F.D.T : Après plus de 30 ans depuis votre premier long-métrage, vous sortez votre 5ème film. Pourquoi avoir fait si peu de productions en Tunisie alors que vous continuez de travailler à l’étranger.

M.B.M : « Fatwa » est mon 6ème long métrage si l’on compte « Wajd », le film que j’ai consacré aux musiques soufies. Parallèlement à la fiction, j’ai tourné une douzaine de documentaires. Tous ces films sont des productions ou des coproductions tunisiennes. J’aurais certes pu en tourner davantage mais les difficultés de financement inhérentes à tout projet de film d’un pays du Sud ont été le principal obstacle à une carrière plus prolifique.

F.D.T : Vous choisissez souvent de travailler sur des thèmes de société, d’histoire ou de patrimoine et de mémoire collective. Pourquoi ? Trouvez-vous que notre cinéma manque de ce genre de productions ?
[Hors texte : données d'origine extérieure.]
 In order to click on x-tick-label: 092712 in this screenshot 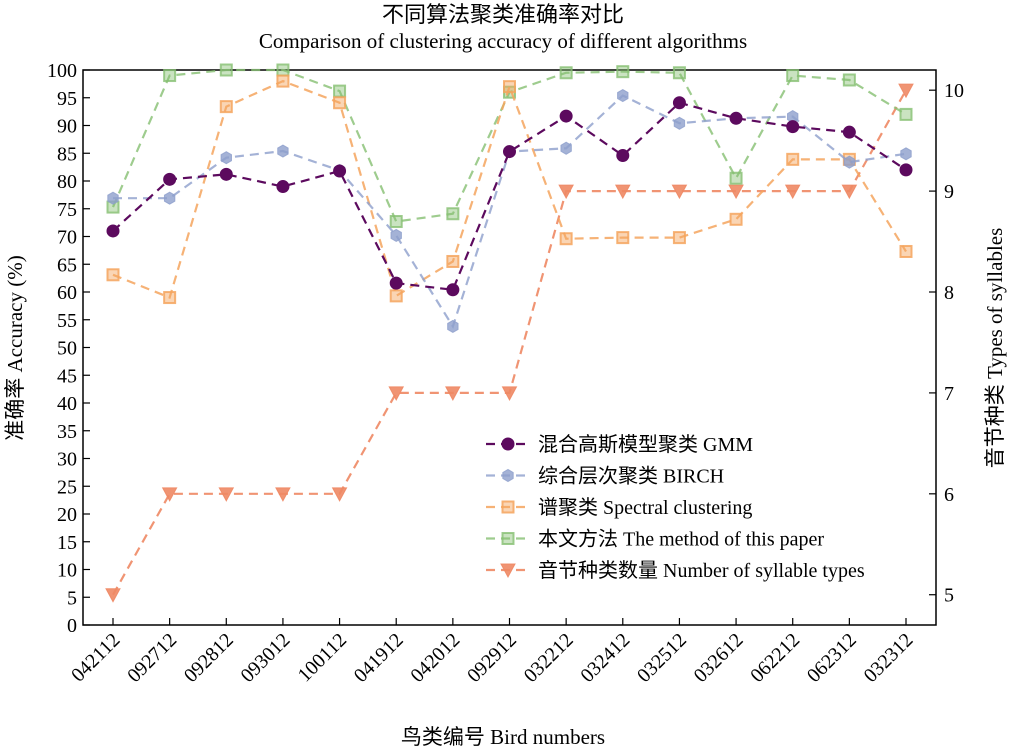, I will do `click(152, 658)`.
M.B.M : Il est vrai que lorsque j’ai tourné « Chich Khan » avec Fadhel Jaïbi sur les Italiens de Tunisie puis consacré plusieurs documentaires aux minorités qui ont fait l’histoire de notre pays, les films traitant de ce genre de thèmes étaient rares et je pense avoir rencontré une véritable attente du public. Pour le reste, ce sont surtout des sujets dans lesquels je me reconnais de par mon parcours et mon histoire personnelle.

F.D.T : De quoi manque le cinéma tunisien ?
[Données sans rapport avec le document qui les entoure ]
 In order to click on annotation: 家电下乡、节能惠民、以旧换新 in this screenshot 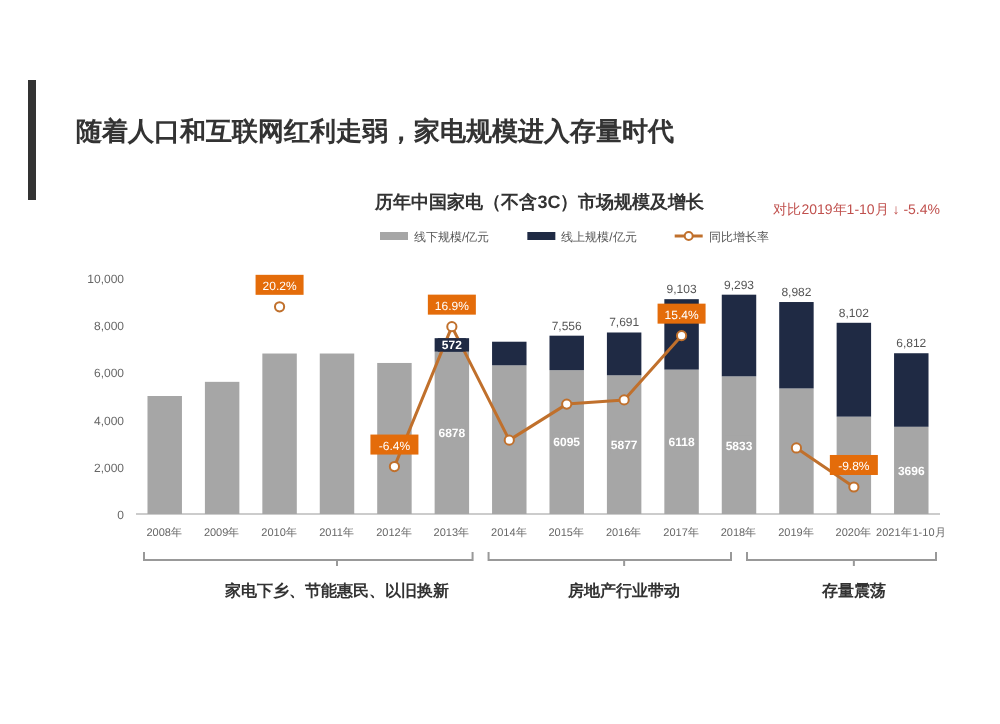, I will do `click(336, 590)`.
M.B.M : Notre cinéma a surtout manqué jusqu’ici de bons scénaristes et de directeurs d’acteurs. Sur le plan thématique, il a besoin d’un plus grand ancrage populaire.

F.D.T : Comment ce cinéma a-t-il évolué à votre avis ?

M.B.M : Une nouvelle génération de cinéastes apporte un vent de fraîcheur et d’audace dans le cinéma tunisien. La présence de coproducteurs étrangers dans les génériques de leurs films est un gage de qualité et leur offre surtout des perspectives de diffusion internationale. On ne peut qu’être optimistes.